We promised not to report any more on the superinjunction issue. But in a shocking development, our own SILAS SILAGE has been named in connection with the latest breaking scandal. Something to do with his last visit to a girls school, perhaps? He denies it of course. To learn more, Click here
This just goes to show how these superinjunctions are being misused: it is good to see that ESN are not cowed by the judiciary. Next we shall, no doubt, be hearing about the inappropriate relationship between Silas Silage and Mrs B****r. I understand from a mole that SS was seen coming out of her sett in the middle of the afternoon looking decidedly ruffled and reeking of gin. How is it that a wealthy “lady” like Mrs B****r can shelter behind a superinjunction whilst Silage has his name splashed all over the red tops within a matter of hours? I understand that Mr Toad is to launch a campaign to name and shame others involved in this affair: it is just unfortunate that he is banged up for 20 years for car-jacking. Perhaps someone can think of a way of springing Toad from captivity so that he can pursue the case more openly: perhaps the judicious use of a disguise might do the trick? The public has a right to know the full story.

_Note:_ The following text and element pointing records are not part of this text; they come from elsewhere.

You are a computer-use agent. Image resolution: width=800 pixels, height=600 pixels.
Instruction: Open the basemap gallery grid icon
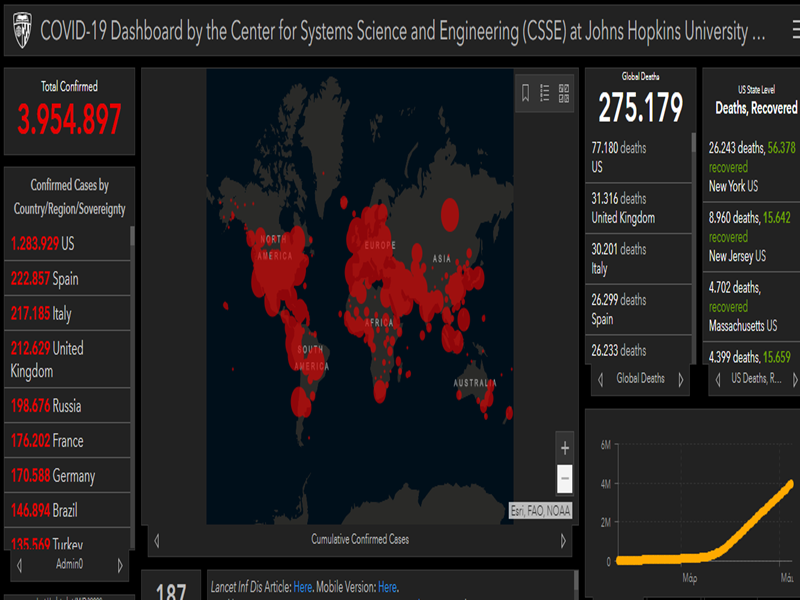tap(564, 93)
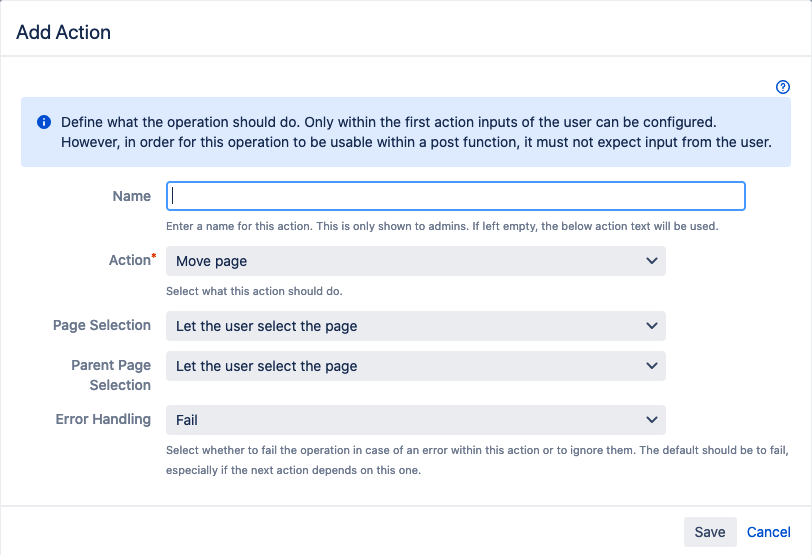Click the Name field label
This screenshot has width=812, height=555.
[x=132, y=196]
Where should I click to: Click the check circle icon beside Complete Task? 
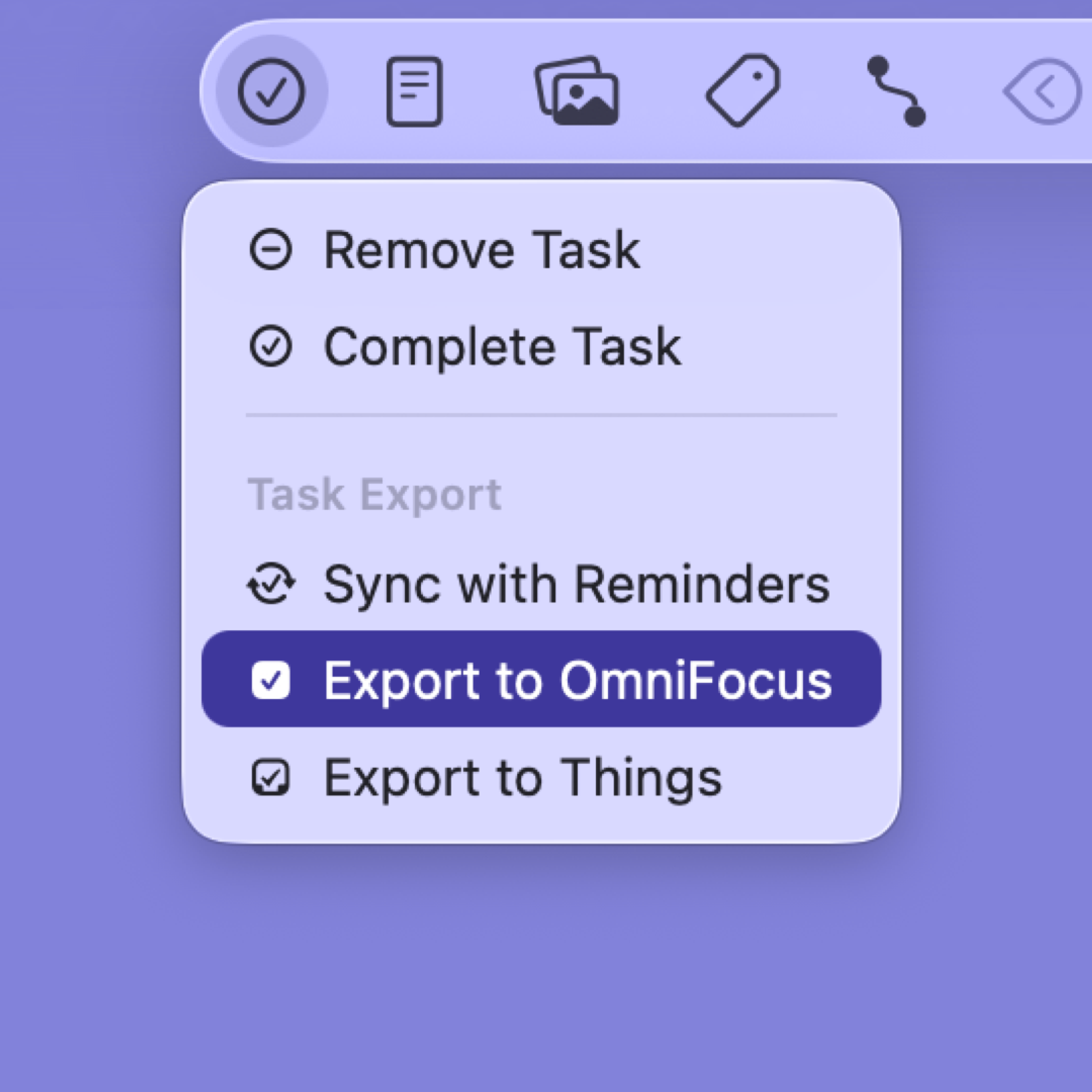click(272, 345)
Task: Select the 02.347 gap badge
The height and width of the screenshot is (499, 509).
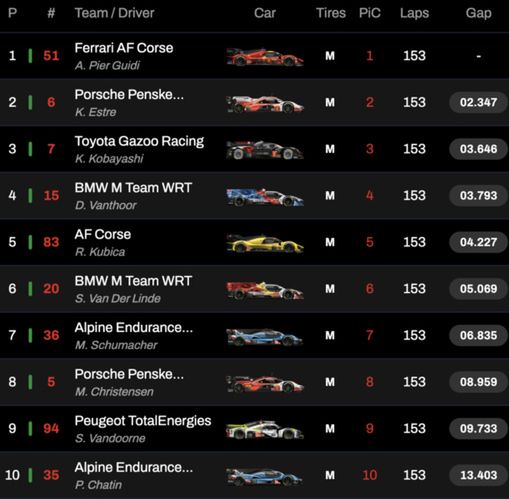Action: (478, 102)
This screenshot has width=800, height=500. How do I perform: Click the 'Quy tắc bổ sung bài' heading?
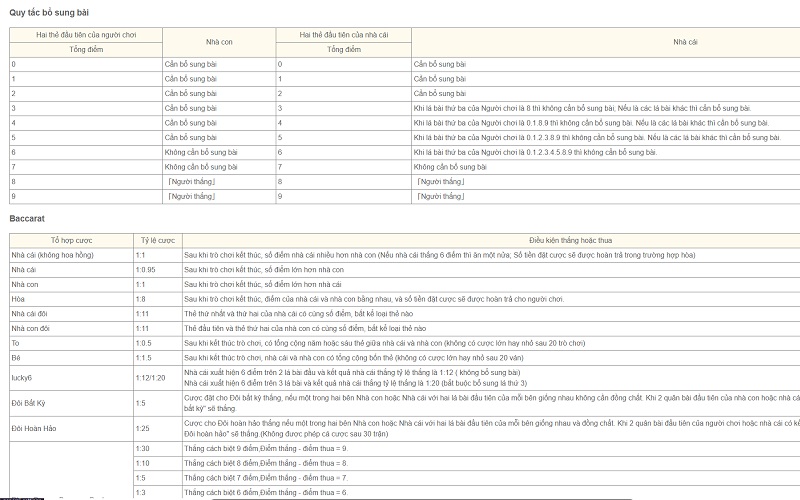[49, 11]
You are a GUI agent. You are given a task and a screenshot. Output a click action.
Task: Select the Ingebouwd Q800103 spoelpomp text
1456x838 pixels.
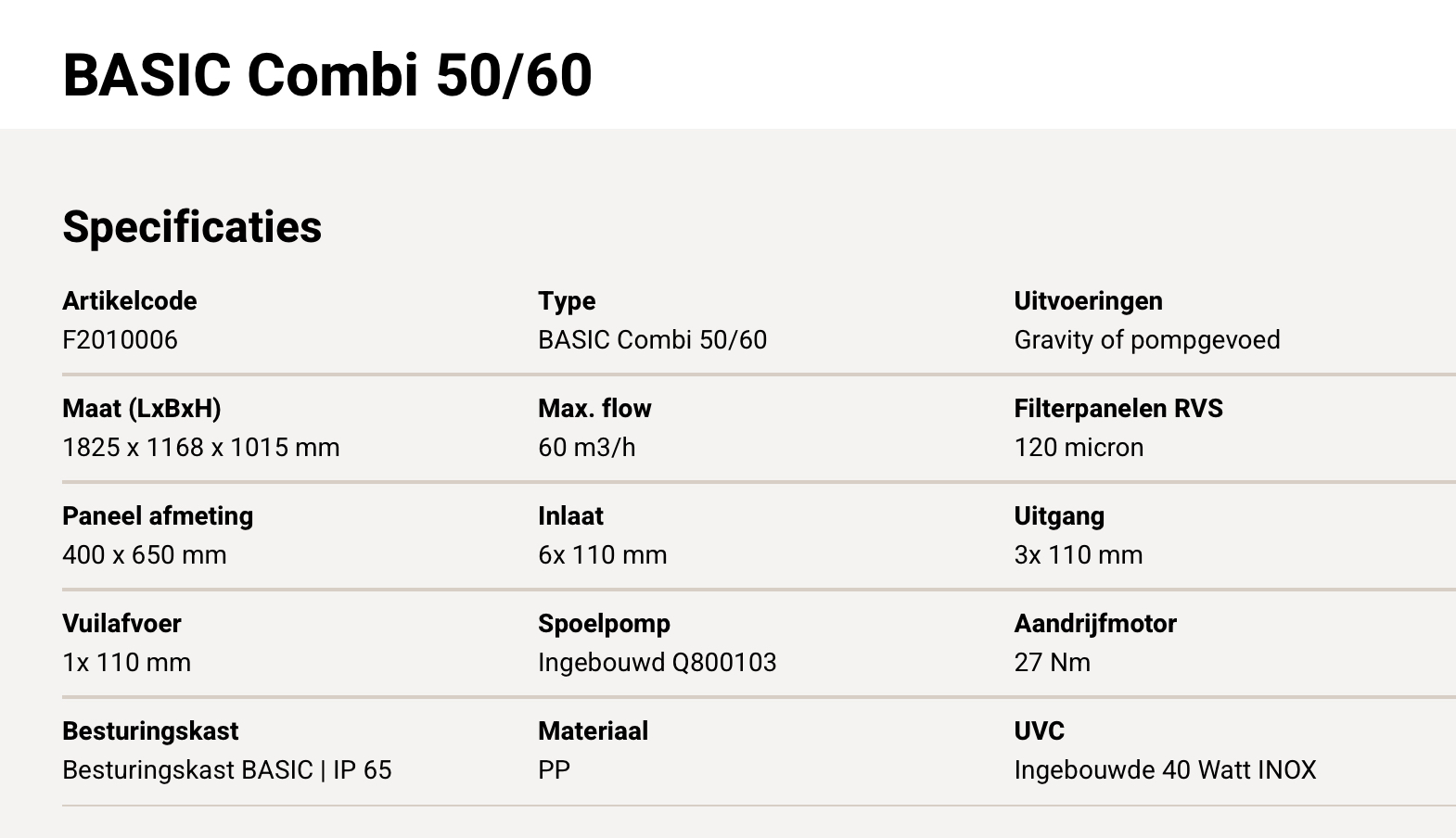[657, 663]
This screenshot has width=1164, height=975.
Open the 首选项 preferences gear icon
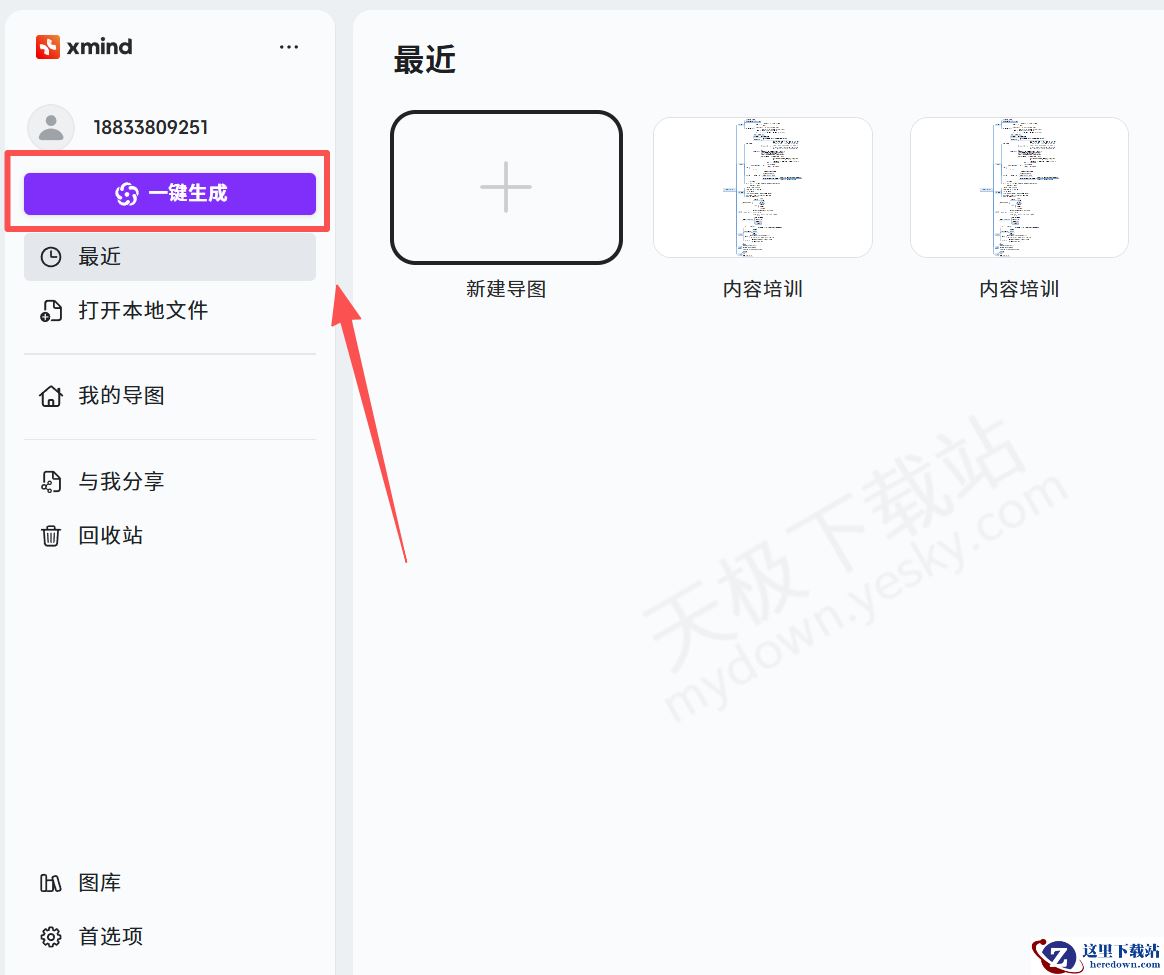click(50, 936)
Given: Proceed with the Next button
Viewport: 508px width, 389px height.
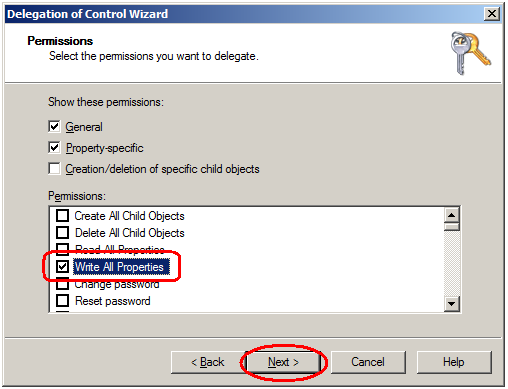Looking at the screenshot, I should [x=283, y=362].
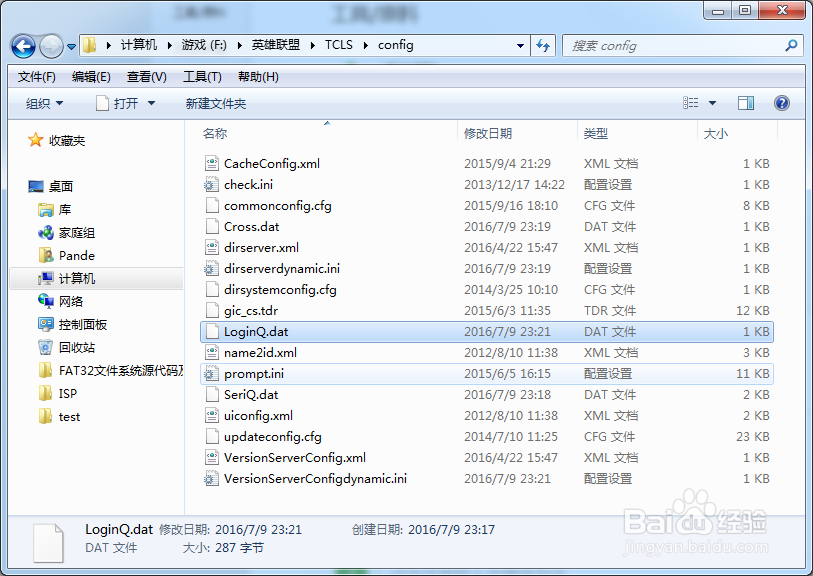This screenshot has height=576, width=813.
Task: Open the 桌面 favorite in navigation pane
Action: pyautogui.click(x=62, y=186)
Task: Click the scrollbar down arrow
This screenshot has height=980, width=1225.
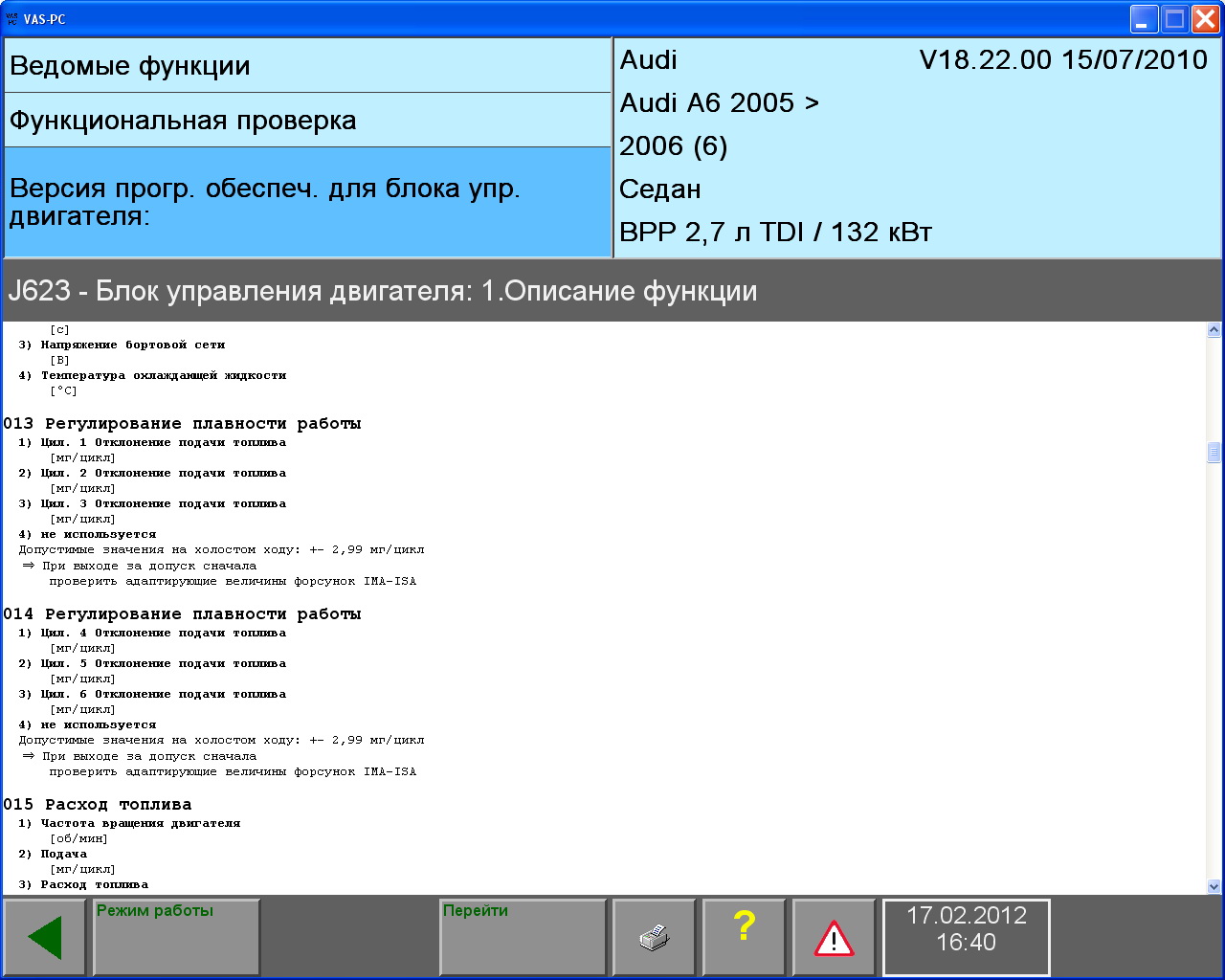Action: (x=1214, y=886)
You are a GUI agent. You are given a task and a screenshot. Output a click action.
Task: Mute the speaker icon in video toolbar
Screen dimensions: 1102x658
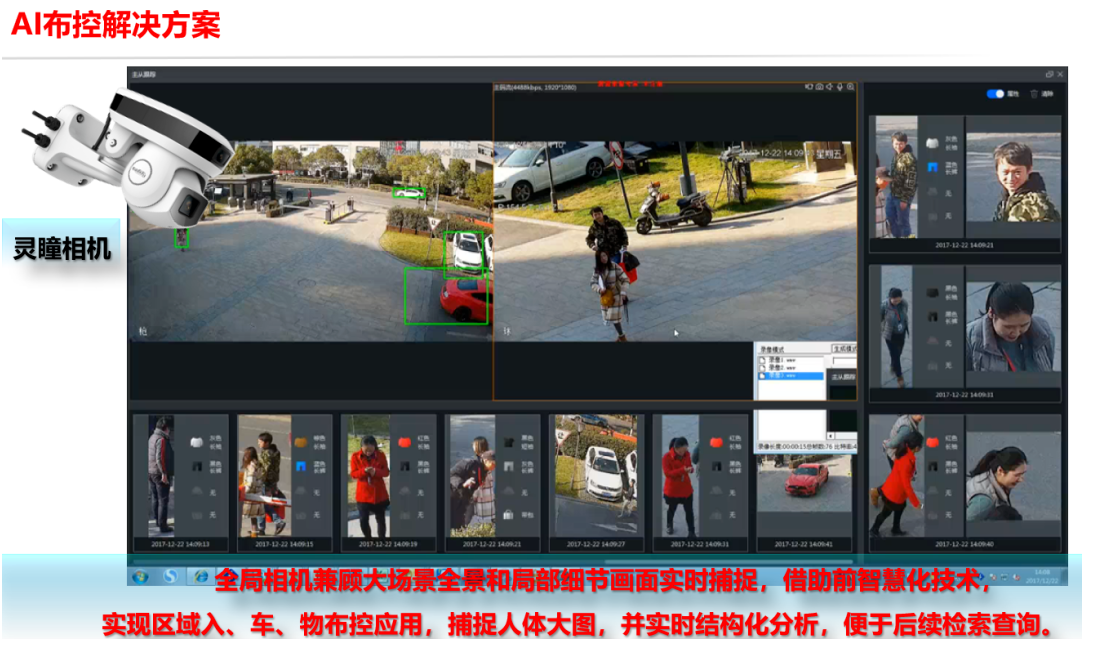pos(830,87)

I fear your correspondent “Rat” is misinformed. If Mr Silage was seen coming out of my residence mid afternoon, I can assure your readers that his dishevelment was a consequence of his unplanned encounter with my hedge, and that his inebriated condition was acquired some time before he tried to enter my premises, “collecting for fallen women”, as he put it. The very thought, indeed!
I don’t think I have the honour of knowing a Mr Toad. However, an implausible toad-like woman once called seeking employment as a washerwoman, but we had just acquired a new all-in-one washing machine from Jerry’s Electrical, and were unable to avail ourselves of her services.
I must insist once and for all that this gossip stops, or I shall have no alternative but to seek legal advice.